Down there, the Chargers are beloved, and removing them from the local scene still seems about as fair as robbing the waves from Pacific Beach. San Diego without the Bolts sounds as incomplete as Frankenstein’s monster without the bolts.
Then, on Friday, team chairman Dean Spanos announced the Chargers will, in fact, remain in San Diego for at least one more season, and I couldn’t be happier for a fan base so loyal that it continues to willingly attend home games staged in a stadium with all the charm of a gutted cruise ship.
I’m sure there was a time when Qualcomm Stadium was an adequate dwelling for an NFL franchise. But I’m also sure there was a time when parachute pants seemed like a good idea. Those days, folks, ended a while back.
Still, horrible home and all, the Chargers aren’t going anywhere for now and maybe for a lot longer than that.
“I am committed to looking at this with a fresh perspective and sense of possibility,” Spanos said in a statement that must have left San Diegans feeling cautiously optimistic, which is much better than their previous state: caustically pessimistic.

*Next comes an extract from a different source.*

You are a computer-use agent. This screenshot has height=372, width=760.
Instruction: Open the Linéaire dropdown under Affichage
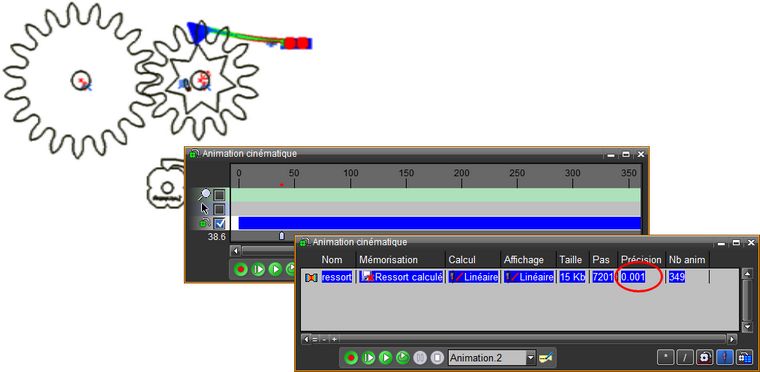click(529, 277)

But, also on Friday, the Chargers reached agreement with the Rams – yes, our Rams (still sounds funny) – to share a stadium being built in Inglewood. Wait, being built? For an estimated $2.66 billion, maybe that stadium in Inglewood is being bronzed.
Anyway, the Chargers still could flee San Diego after the 2016 season and leave the city with empty hands and empty hearts.
The agreement with the Rams gives Spanos another year – and supreme leverage – in trying to get his own new stadium constructed down south. And isn’t it lovely when something as quaint as a game becomes about something as charming as a hostage negotiation?
By the way, remember when not having a team in L.A. was great for the NFL because it allowed all the other owners to use the potential of moving to the market as a threat whenever a new stadium was needed?
Apparently, that wasn’t the main reason we went two decades without a team. The Rams are here now, and the opportunity to squeeze municipalities and taxpayers alike hasn’t gone anywhere.
In Seattle, they call this sort of bullying “Beast Mode.” In today’s NFL, it’s known as good business.
All along, I’ve believed that somehow the Chargers and San Diego would figure this riddle out, even though at least 14 years and $20 million have been invested to date without a solution in sight.
Probably foolishly, I still believe the Chargers will remain in San Diego long-term, in part because of their history and prominence there but also because, as I’ve written before, I can’t imagine them moving here to become the other NFL team after the Rams.
Is it really smart for a franchise that never has won anything to walk into a situation where it would traditionally be cast as the runner-up?
I’m not saying the Chargers as a business would fail here. But I am saying their shorter – and more certain – path to success is in San Diego.
Then there’s this: If the Chargers do relocate, I can’t – no matter how much I suspend reality, bend my brain or inhale adult beverages – grasp the notion of the Raiders replacing them in San Diego.
That is one of the popular theories, that the Raiders would practically walk there from Oakland if necessary. Sorry, but that team and that town fit together like a prom dress on a pirate.
Of course, the Raiders also have been linked to Las Vegas, and exactly how explosive is that possible partnership? Seriously, hasn’t Vegas already seen enough hasty, unfortunate and ill-fated marriages?
Raider Nation descending regularly upon a city built on sin and skin, a town where America goes to be unchaperoned, a place without a last call for alcohol ... what could possibly go wrong?
That question will have to wait to be answered. Right now, at least, we know the Rams are here and, until further notice, can call Los Angeles their own.
The Chargers are back in San Diego, where they never left and never should leave. Certain things are just meant to be and meant to be for good, like those waves rolling up on Pacific Beach.